*PASSAGE FOR REVIEW:*
Eroticon – A Manifesto for Erotic Art and the Right to Nudity
Background: Erotic art has existed across all cultures and eras—from ancient Pompeian frescoes to Japanese shunga woodcuts, from Renaissance paintings to modern photography. It has portrayed love, desire, the beauty of the body, and human intimacy. Yet eroticism is often censored, especially in digital environments where algorithms and platform policies tend to equate nudity with pornography.
Purpose: Eroticon seeks to restore the legitimacy of erotic art as a cultural expression. We defend the right to depict the body, sexuality, and intimacy without being reduced to commercial pornography or filtered out by technical systems.
Principles:
- Erotic art is not pornography. It is not about consumption or exploitation, but about expression, reflection, and aesthetics.
- Sexuality is part of the human experience. Depicting it is not dangerous—denying it, however, has historically been linked to repression.
- Nudity is not a crime. It belongs in art, medicine, education, and everyday life. Showing a naked body is not the same as objectifying it.
- Digital censorship is a democratic issue. When global platforms filter out artistic nudity but allow violence, they distort our worldview.
- Artistic freedom must be defended—even when it challenges norms, morality, or technical guidelines.
Vision: We aim to create a space where eroticism is allowed to be art, where the body can be visible, and where joy is not taboo. Eroticon is an archive, a platform, a defense—for art, for the body, for humanity.
The artist Po Andersson is a fiercely liberated erotic painter whose work celebrates the naked body not as taboo, but as truth. A libertine in the classical sense, he rejects moralistic constraints and embraces sensuality as a form of intellectual and artistic freedom.
His canvases are unapologetically intimate—layered with flesh, myth, and defiance. Andersson paints not to provoke, but to restore: restoring the erotic to its rightful place in art, restoring autonomy to the body, and restoring honesty to the gaze. In a world obsessed with control and concealment, his work is a manifesto of exposure.
He draws from classical techniques, mythological motifs, and modern satire, often blending historical references with raw physicality. Every stroke is a rebellion against shame. Every figure is a declaration of sovereignty.
Whether in oil, digital media, or mixed technique, Po Andersson’s art is not just erotic—it’s emancipatory. It dares viewers to confront their own discomfort, and invites them to see desire not as weakness, but as power.

*DATA PROVIDED:*
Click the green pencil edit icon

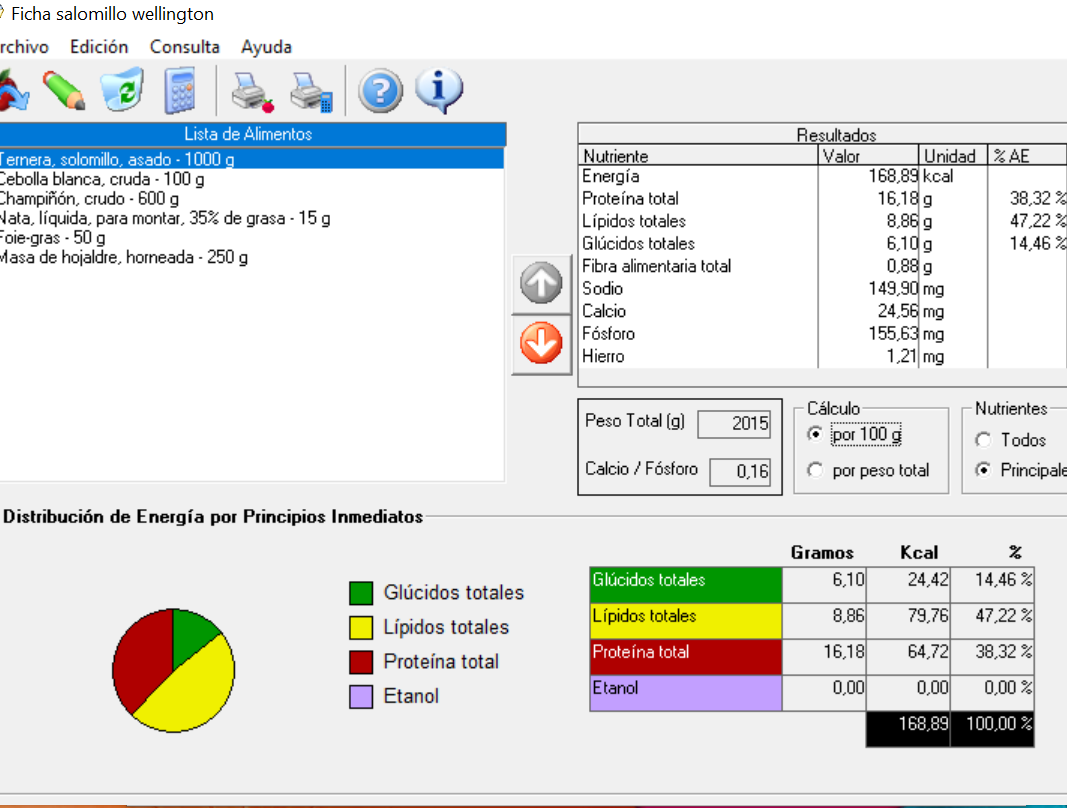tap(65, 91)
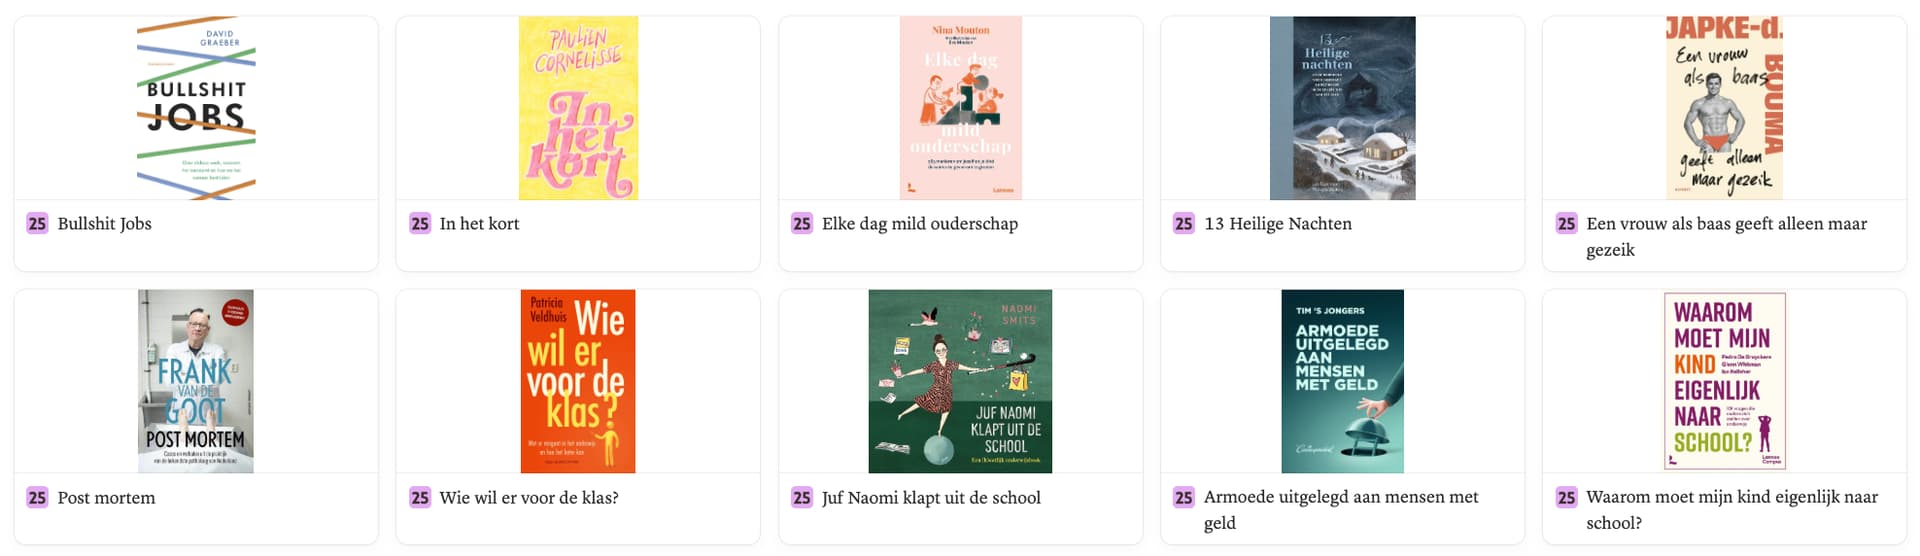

*EXERCISE REQUIREMENTS:* Please render this sentence from the Eroticon manifesto in Spanish: "Every stroke is a rebellion against shame."

*REPLY TO THE EXERCISE:* Cada pincelada es una rebelión contra la vergüenza.